4% seulement des communes ayant répondu à l’enquête indiquent disposer d’un système de gestion intégré (de type ERP). 14% disent vouloir s’en doter d’un. Mais 64% n’envisagent pas de le faire.
“Chaque service continue de gérer ses données dans son coin. Avec tout ce que cela peut impliquer comme doublons et erreurs”, constate Nicolas Installé. Les plus petites communes seraient en meilleure posture. Grâce à… l’une de leurs contraintes. “Par manque de ressources humaines, la tendance est davantage à la concentration des données. Celles-ci sont donc davantage centralisées et cohérentes…”
Après l’inventaire vient l’évaluation de la nature et de la qualité des données. En la matière, c’est quasi la bérézina: seulement 9% ont procédé ou fait procéder à un audit de qualité. 46% pensent le faire, “prochainement”, mais 46% n’envisagent pas de le faire.
Mais même lorsqu’elles ont procédé à un inventaire, voire à un audit qualité, cela ne veut pas dire pour autant que les villes et communes exploitent leurs données. En effet, l’enquête de FuturoCité révèle que 54% des communes ne les exploitent pas. A contrario, parmi celles qui les exploitent, ils s’en trouve qui le font sans savoir avec exactitude quelles sont les données qu’elles détiennent. Elles en utilisent donc mais sans savoir qu’il y en a sans doute d’autres, méconnues ou nécessitant organisation et amélioration, qui pourraient leur être utiles.

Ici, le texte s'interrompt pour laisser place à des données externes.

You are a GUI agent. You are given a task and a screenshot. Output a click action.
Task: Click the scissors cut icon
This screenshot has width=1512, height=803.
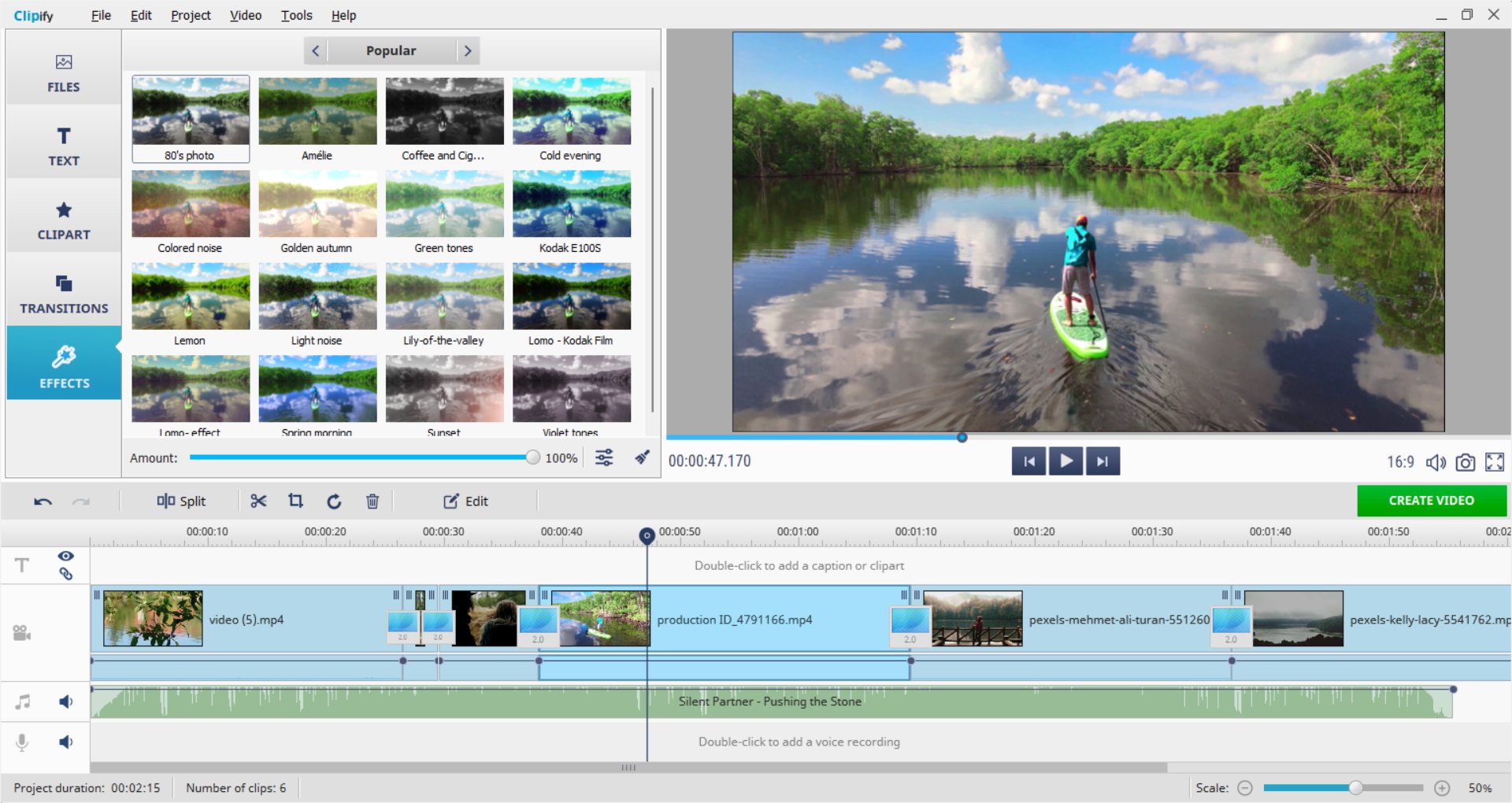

Seules 2% des 112 communes ayant répondu à l’enquête affirment que leurs données sont “analysées et utilisées de manière intelligente, par le biais de solutions analytiques voire d’applis d’intelligence artificielle.”
Qui gère les données?
Un petit tableau (voir ci-dessous) en dira bien plus qu’une longue énumération de chiffres.
A noter toutefois un signe plutôt positif: le nombre de communes ayant désigné un échevin pour couvrir les matières IT/numérique ou encore la proportion de villes et communes s’étant dotées d’un “chief data officer” voire d’un DPO (data protection officer). Avec, très naturellement, une proportion plus importante du côté des grandes entités.
Lacune toutefois de l’enquête de FuturoCité: elle n’a pas tenté de dresser le profil des “chief data officers”. Impossible donc de déterminer avec quelles autres fonctions il ou elle combine ce rôle, quelles sont ses compétences…
On le voit dans le tableau, 60% des communes (toutes tailles confondues) disposent d’un DPO. C’est là, bien entendu, un effet direct de l’entrée en vigueur de la réglementation européenne RGPD. Une proportion somme toute positive mais avec néanmoins une surprise: peu de communes (du moins parmi celles ayant répondu à l’enquête mais y compris donc parmi les plus modestes) ont décidé de “mutualiser” leur DPO avec d’autres entités ou d’autres services publics locaux (CPAS…).
Il y a certes eu mise en commun des efforts mais plutôt dans la phase d’analyse et de mise en conformité. 8% des communes ont ainsi procédé à cet exercice en mutualisant la démarche entre administration communale et CPAS. 12% des communes ont fait alliance avec d’autres communes.
L’enquête, malheureusement, n’a pas analysé les raisons ou encore les partenaires éventuels vers lesquels les autorités locales se sont tournées…
Dernière chose: si les communes ont bel et bien entamé un exercice d’évaluation de conformité RGPD, peu voire très peu d’entre elles étaient encore en ordre lorsque l’enquête a été réalisée. Logique et sans surprise, estime Nicolas Installé. “Nous avions volontairement planifié le début du sondage à la fin mai [il a été effectué entre le 29 mai, date d’entrée en vigueur du RGPD, et le 20 juillet]. Le but était d’avoir un instantané de la situation, en termes de conformité RGPD, au moment de son entrée en vigueur. Sans surprise, le pourcentage était faible à ce moment-là”. Faible en effet: tout juste… 2%.